QUOTED TEXT:
I am trying to remove all "nested tags of same type". For every XML element, if you find another subelement in its subtree that has same name, remove its tag (keep its contents). In another words, transform <a>...<a>...</a>...</a>
into <a>.........</a>
.
I created a very nice and simple piece of code using functions iter
and strip_tags
from the lxml
package:
import lxml.etree
root = lxml.etree.parse('book.txt')
for element in root.iter():
lxml.etree.strip_tags(element, element.tag)
print(lxml.etree.tostring(root).decode())
I used this input file:
<book>
<b><title>My <b>First</b> Book</title></b>
<i>Introduction <i><i>To</i></i> LXML</i>
<name><a>Author: <a>James</a></a></name>
</book>
and I got this output:
<book>
<b><title>My First Book</title></b>
<i>Introduction To LXML</i>
<name><a>Author: <a>James</a></a></name>
</book>
As you can see, it removed almost all the nested tags except one: <a>Author: <a>James</a></a>
. What is wrong with the code? How can I fix it?

REQUEST A:
Answer these about the lxml post:
(i) Which two lxml functions does the code use?
(ii) What file does the code parse?
(iii) Which nested tags remain in the output?
REQUEST B: Pick up the lxml post after its final sentence and continue it.
The data comes from a separate source and has no connection to the lxml post.

MATERIAL PROVIDED:
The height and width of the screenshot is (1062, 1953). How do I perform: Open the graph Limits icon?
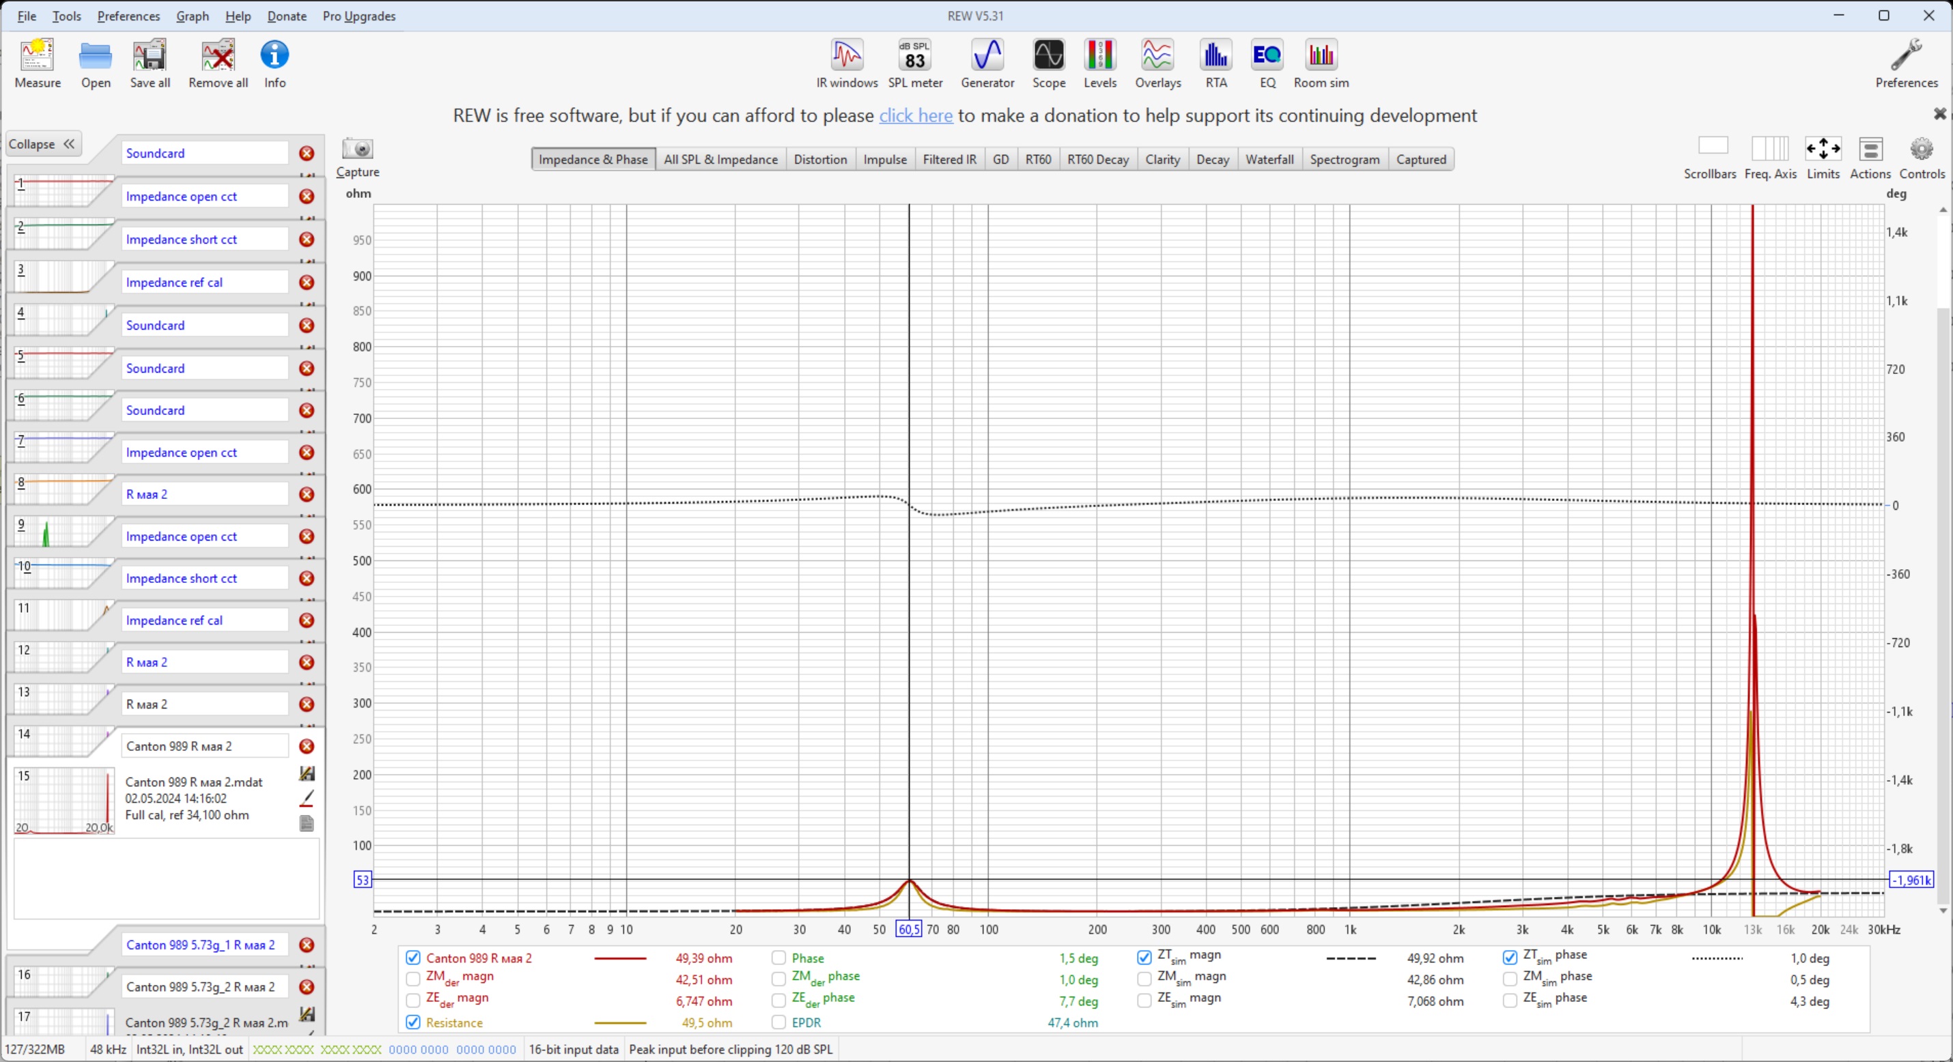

...

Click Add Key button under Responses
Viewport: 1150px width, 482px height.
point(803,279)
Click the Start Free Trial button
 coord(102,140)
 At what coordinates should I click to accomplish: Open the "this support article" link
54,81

---

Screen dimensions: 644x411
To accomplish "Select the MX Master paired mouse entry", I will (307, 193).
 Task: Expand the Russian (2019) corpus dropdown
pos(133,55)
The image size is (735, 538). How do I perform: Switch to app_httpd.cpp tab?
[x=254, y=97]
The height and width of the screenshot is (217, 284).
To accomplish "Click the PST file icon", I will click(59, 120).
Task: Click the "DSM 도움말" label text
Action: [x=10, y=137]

EXPECTED OUTPUT A:
(i) iter and strip_tags
(ii) book.txt
(iii) <a>Author: <a>James</a></a>

EXPECTED OUTPUT B:
It is not safe to modify the XML tree while iterating over it. Instead, iterate over a list of all elements.
import lxml.etree
root = lxml.etree.parse('book.txt')
all_elements = list(root.iter())
for element in all_elements:
lxml.etree.strip_tags(element, element.tag)
print(lxml.etree.tostring(root).decode())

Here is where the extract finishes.